**WORK TO DO**
Answer these questions from the page on difference-in-difference below:
1. What does the text say online marketers use to track whether customers who saw an ad ended up on the landing page?
2. In which city were the three billboards placed?
3. What did the billboards aim to boost?

--- begin PAGE EXCERPT ---

14 - Difference-in-Difference

Three Billboards in the South of Brazil

I remember when I worked with marketing and a great way to do it was with internet advertisement. Not because it is very efficient (although it is), but because it is very easy to know if it’s effective or not. With online marketing, you have a way of knowing which customers saw the ad and you can track them with cookies to see if they ended up on your landing page or clicked some download button. You can also use machine learning to find prospects that are very similar to your customers and present the ad only to them. In this sense, online marketing is very precise: you target only those you want to and you can see if they respond as you would like them to.

But not everyone is susceptible to online marketing. Sometimes you have to resort to less precise techniques, like a TV campaign or placing a billboard down the street. Usually, diversity of marketing channels is something marketing departments look for. But if online marketing is a professional fishing rod to catch that specific type of tuna, billboard and TV are giant nets you throw at a fish shoal and hope to catch at least some big ones. Another problem with billboard and TV ads is that it is much harder to know how effective they are. Sure, you could measure the purchase volume, or whatever you want to drive, before and after placing a billboard somewhere. If there is an increase, there is some evidence that the marketing is effective. But how would you know if this increase is not just some natural trend in the awareness of your product? In other words, how would you know the counterfactual \(Y_0\) of what would have happened if you didn’t set up the billboards in the first place?

img

One technique to answer these types of questions is Difference-in-Difference, or diff-in-diff for close friends. Diff-in-diff is commonly used to assess the effect of macro interventions, like the effect of immigration on unemployment, the effect of gun law changes in crime rates or simply the difference in user engagement due to a marketing campaign. In all these cases, you have a period before and after the intervention and you wish to untangle the impact of the intervention from a general trend. As a motivating example, let’s look at a question similar to the one I had to answer.

In order to figure out how good billboards were as a marketing channel, we placed 3 billboards in the city of Porto Alegre, the capital of the state of Rio Grande do Sul. We wanted to see if that boosted deposits into our savings account. As a note for those not very familiar with Brazilian geography, Rio Grande do Sul is part of the south of the country, one of the most developed regions.

--- end PAGE EXCERPT ---
--- begin ENTRIES SHOWN ---

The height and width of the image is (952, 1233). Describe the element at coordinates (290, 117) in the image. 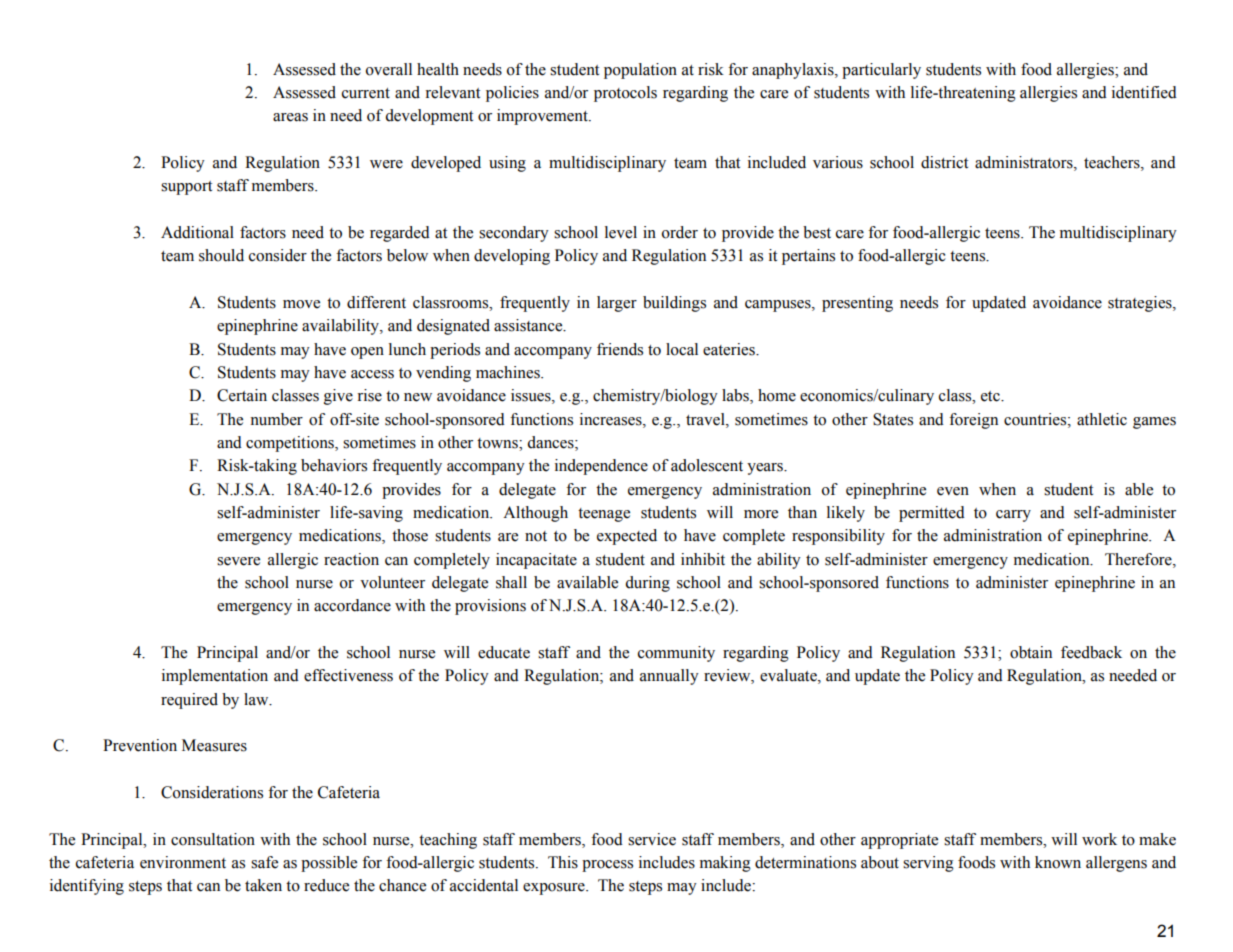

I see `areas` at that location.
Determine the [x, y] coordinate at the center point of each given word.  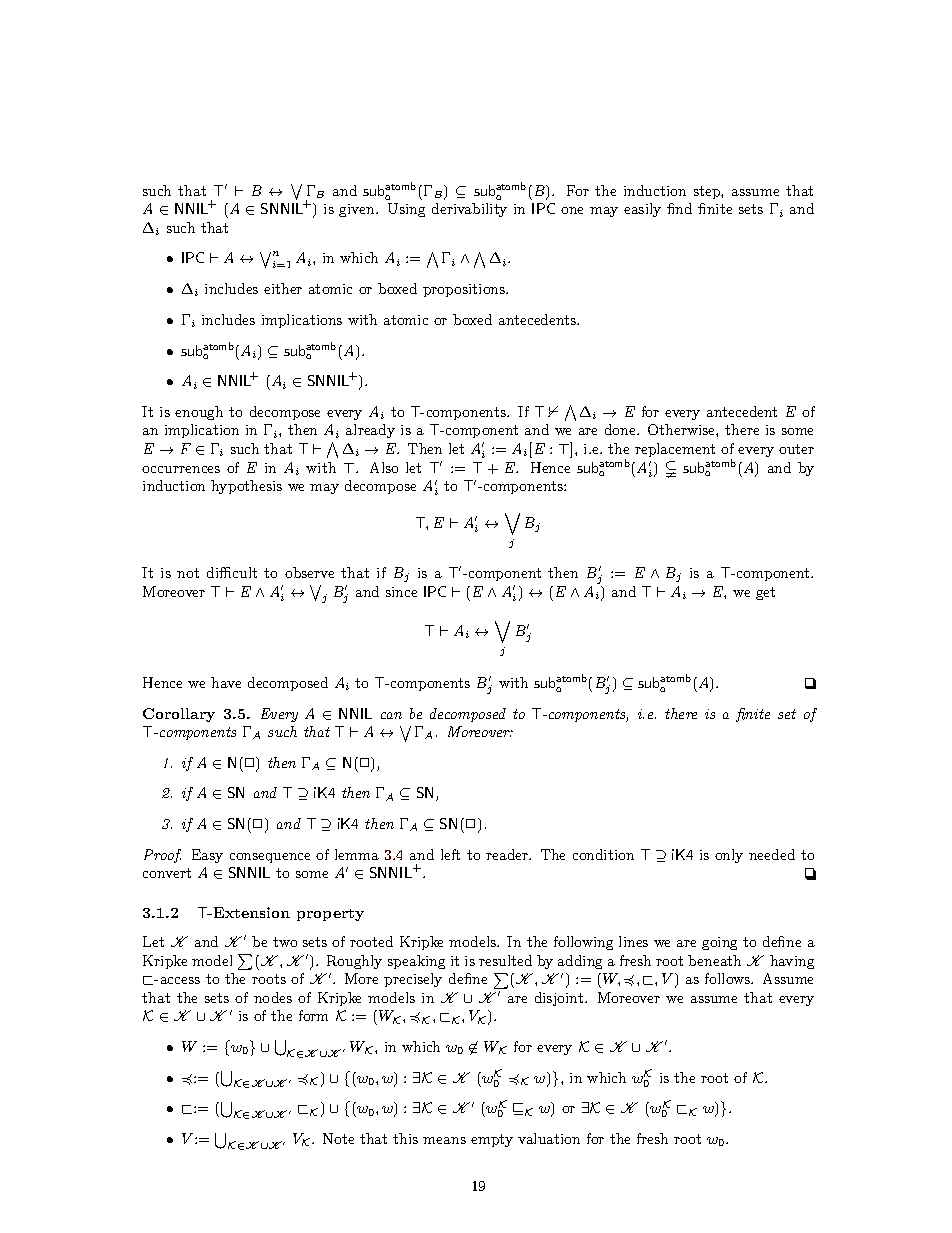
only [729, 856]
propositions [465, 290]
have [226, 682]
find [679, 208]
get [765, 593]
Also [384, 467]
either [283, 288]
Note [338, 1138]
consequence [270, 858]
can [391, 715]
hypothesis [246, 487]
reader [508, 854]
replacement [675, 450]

--- end ENTRIES SHOWN ---

**REPLY**
1. Cookies.
2. Porto Alegre.
3. Deposits into the savings account.